Without them, is it still worthwhile to keep fighting for the public option, watered down as it is? I'd say yes, particularly the House bill. As it stands, it will provide coverage to millions who aren't getting it now. That's a worthy undertaking, even though it might not be what it could have been. Additionally, the House bill includes a provision to expand the exchange, and access to the public option over time, which would increase the pool of healthier people in it, bringing down costs for all participants.
Without the public option, even constrained as it is, this bill would only be insurance reform, and half-assed insurance reform at that, given it doesn't provide strict cost controls. With it, and this is why the insurance companies hate it so much and are hell bent on killing it, there's nothing to truly keep the insurers in line.
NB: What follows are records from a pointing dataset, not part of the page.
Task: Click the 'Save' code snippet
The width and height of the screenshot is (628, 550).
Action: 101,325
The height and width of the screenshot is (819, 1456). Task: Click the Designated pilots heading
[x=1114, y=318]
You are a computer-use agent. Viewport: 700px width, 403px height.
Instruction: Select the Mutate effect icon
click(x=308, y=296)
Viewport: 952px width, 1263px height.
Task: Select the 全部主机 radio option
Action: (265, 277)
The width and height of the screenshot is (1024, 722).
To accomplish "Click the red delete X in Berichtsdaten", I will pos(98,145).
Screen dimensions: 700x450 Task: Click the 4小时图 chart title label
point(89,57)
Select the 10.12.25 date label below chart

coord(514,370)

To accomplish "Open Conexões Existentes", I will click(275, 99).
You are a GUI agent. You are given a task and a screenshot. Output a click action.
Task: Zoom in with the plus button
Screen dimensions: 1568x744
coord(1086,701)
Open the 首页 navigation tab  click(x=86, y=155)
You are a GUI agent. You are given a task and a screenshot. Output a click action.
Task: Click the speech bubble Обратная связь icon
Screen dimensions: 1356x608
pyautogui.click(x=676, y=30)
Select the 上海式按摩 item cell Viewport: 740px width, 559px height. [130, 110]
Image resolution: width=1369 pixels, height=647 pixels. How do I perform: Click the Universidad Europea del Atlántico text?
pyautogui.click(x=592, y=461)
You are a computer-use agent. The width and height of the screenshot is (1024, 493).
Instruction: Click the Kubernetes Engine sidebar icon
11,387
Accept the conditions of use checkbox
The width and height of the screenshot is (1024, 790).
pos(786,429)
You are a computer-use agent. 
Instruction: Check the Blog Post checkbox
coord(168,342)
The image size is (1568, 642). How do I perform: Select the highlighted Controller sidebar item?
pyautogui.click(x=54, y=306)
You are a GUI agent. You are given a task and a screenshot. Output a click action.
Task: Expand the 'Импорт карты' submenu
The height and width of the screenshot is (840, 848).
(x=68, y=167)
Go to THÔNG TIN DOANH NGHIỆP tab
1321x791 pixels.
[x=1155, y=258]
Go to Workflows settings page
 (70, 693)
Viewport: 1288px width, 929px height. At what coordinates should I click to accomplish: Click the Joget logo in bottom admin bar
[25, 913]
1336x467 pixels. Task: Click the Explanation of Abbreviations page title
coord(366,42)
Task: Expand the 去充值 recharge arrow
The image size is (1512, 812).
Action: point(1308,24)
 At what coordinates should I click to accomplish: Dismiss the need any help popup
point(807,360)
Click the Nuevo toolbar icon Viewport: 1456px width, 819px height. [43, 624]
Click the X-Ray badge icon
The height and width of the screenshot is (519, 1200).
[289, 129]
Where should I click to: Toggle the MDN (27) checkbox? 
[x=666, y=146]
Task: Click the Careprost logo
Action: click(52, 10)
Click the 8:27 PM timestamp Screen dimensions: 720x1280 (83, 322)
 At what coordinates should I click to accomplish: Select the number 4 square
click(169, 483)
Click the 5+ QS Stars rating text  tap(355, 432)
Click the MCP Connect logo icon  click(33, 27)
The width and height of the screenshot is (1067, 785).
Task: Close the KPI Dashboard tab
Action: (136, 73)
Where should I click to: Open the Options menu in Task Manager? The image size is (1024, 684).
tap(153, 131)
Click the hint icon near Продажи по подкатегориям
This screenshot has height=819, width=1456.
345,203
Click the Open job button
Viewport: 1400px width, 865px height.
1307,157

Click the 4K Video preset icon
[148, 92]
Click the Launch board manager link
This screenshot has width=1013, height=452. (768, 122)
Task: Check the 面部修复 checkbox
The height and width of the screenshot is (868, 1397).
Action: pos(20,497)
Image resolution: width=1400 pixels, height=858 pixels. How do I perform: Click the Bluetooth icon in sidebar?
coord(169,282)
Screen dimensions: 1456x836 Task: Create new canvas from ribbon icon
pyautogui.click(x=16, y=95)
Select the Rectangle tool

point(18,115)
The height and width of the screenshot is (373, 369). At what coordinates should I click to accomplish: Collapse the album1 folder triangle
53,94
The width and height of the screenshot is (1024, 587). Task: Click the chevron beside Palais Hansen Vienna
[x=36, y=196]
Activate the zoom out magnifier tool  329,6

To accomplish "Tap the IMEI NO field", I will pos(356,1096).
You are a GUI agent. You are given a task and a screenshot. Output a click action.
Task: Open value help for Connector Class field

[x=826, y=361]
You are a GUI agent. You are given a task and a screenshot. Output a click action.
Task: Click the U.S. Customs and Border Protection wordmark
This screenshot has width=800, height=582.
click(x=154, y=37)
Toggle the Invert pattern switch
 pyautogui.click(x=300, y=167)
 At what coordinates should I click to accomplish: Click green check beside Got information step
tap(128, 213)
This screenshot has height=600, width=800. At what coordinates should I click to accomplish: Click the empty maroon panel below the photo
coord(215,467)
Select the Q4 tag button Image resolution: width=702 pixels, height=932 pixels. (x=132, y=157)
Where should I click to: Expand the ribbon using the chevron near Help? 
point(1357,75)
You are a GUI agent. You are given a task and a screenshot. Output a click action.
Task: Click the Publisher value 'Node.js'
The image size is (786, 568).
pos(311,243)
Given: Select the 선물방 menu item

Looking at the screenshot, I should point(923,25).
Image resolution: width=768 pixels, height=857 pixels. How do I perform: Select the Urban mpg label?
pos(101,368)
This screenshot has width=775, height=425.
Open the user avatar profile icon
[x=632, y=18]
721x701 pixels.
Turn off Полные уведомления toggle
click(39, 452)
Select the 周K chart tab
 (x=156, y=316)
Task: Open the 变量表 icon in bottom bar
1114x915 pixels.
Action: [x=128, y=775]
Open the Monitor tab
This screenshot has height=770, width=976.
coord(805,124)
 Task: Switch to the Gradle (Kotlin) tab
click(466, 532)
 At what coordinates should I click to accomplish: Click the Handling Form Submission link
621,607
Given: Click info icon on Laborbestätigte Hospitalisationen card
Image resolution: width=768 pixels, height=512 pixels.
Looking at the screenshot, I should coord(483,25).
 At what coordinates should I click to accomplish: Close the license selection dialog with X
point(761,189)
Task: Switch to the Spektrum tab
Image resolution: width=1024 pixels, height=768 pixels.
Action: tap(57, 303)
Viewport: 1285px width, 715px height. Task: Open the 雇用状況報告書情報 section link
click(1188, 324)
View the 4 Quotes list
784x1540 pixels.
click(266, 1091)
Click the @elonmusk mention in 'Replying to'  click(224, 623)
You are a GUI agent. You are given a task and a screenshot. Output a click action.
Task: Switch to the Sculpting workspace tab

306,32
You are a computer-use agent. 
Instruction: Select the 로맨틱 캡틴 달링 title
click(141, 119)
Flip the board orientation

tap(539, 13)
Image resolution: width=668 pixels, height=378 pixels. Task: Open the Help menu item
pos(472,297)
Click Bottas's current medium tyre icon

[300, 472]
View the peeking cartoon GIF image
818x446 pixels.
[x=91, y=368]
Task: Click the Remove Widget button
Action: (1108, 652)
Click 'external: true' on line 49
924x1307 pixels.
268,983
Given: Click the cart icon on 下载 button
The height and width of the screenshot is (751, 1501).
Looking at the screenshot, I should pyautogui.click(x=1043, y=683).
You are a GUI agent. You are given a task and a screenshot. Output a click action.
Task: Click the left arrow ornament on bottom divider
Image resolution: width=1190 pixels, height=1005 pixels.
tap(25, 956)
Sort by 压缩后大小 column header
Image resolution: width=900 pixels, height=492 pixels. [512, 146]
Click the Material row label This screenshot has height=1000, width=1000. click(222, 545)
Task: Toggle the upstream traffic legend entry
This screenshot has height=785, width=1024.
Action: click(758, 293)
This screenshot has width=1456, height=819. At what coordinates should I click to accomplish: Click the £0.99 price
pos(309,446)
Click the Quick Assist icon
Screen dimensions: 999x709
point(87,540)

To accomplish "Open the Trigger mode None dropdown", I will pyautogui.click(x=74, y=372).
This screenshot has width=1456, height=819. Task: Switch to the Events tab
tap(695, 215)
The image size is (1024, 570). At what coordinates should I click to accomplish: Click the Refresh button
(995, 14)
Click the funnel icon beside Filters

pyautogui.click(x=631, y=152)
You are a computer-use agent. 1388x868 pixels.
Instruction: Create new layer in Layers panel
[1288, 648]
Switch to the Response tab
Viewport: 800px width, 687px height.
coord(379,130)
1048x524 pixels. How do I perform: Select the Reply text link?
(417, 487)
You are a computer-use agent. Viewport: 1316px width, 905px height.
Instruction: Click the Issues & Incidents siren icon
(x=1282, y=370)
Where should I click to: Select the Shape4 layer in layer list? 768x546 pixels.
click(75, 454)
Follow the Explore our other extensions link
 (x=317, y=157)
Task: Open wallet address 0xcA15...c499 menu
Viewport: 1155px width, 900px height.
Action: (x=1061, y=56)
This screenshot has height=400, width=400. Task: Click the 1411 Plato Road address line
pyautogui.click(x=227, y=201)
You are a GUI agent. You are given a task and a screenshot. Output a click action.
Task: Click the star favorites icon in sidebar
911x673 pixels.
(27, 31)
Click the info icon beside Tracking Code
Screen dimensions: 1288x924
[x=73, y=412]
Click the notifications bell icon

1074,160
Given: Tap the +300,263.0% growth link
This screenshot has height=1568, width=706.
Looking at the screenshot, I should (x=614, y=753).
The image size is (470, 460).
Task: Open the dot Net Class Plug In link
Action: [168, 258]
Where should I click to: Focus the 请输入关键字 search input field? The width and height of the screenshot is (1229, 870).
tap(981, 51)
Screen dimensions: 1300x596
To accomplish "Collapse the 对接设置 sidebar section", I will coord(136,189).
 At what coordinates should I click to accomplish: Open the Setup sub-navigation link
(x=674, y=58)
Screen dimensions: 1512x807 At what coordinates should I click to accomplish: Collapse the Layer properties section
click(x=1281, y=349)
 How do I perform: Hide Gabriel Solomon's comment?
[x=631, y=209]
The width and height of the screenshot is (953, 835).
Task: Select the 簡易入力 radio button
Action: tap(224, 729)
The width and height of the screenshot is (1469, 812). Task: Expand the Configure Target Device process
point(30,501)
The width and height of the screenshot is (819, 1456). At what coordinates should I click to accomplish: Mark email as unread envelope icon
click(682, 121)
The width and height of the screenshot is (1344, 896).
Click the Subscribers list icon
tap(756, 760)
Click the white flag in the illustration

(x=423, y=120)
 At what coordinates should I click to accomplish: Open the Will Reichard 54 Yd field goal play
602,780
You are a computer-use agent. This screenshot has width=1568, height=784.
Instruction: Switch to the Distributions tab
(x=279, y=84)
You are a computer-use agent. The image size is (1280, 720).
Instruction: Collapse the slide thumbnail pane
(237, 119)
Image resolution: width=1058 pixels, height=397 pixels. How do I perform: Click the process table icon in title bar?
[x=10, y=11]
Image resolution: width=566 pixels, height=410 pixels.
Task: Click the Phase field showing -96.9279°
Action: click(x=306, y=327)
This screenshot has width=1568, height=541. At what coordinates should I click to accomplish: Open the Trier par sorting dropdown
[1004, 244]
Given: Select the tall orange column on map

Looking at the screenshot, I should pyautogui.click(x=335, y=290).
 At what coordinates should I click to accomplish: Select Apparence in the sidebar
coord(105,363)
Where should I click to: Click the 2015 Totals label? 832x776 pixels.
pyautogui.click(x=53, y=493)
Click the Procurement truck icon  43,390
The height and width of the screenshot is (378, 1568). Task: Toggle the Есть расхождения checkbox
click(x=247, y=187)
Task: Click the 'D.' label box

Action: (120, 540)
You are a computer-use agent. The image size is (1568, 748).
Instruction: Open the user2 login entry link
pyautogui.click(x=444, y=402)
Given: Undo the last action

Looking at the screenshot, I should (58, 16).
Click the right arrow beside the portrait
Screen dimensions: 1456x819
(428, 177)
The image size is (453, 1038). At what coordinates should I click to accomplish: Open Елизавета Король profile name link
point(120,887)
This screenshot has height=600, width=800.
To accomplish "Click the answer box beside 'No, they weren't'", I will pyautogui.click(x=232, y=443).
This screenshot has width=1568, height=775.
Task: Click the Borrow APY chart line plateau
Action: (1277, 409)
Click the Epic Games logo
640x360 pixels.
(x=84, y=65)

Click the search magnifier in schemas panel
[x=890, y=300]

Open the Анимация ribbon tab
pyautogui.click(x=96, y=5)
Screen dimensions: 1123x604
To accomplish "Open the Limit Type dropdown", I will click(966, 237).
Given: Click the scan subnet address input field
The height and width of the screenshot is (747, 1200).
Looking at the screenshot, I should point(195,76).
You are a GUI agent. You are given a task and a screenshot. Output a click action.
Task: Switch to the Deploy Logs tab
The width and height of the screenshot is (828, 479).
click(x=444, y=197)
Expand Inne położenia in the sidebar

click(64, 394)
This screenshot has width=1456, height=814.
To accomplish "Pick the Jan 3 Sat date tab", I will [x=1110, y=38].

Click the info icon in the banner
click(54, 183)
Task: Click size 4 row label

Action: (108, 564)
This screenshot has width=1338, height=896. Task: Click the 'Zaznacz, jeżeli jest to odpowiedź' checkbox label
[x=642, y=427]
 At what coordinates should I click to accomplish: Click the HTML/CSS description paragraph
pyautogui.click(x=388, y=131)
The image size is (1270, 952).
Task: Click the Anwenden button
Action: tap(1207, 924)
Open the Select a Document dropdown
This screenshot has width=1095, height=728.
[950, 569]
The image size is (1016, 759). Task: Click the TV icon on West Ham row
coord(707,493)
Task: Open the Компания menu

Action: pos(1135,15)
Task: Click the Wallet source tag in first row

The regulatory reforms are important, but they'll only be as effective as the government's intent and ability to enforce them. Insurers, as Mr. Park says, "have years of experience gaming rules."
Incremental reform is frustrating, but it's what we're going to get. Even with some sort of public option included, passage of this bill does not mean the end of the fight for universal coverage. This fight won't be over this year (particularly if they force us with individual mandates to buy crappy, expensive insurance and provide no alternative). While President Obama and Congressional leaders will love slapping a big red bow on whatever they pass and saying the "reform is done," we'll have to continue to fight to expand access to the exchange, improve the strength of the public option, and increase pressure on private insurers. Right now, this bill is literally the only game in town to get us on the path.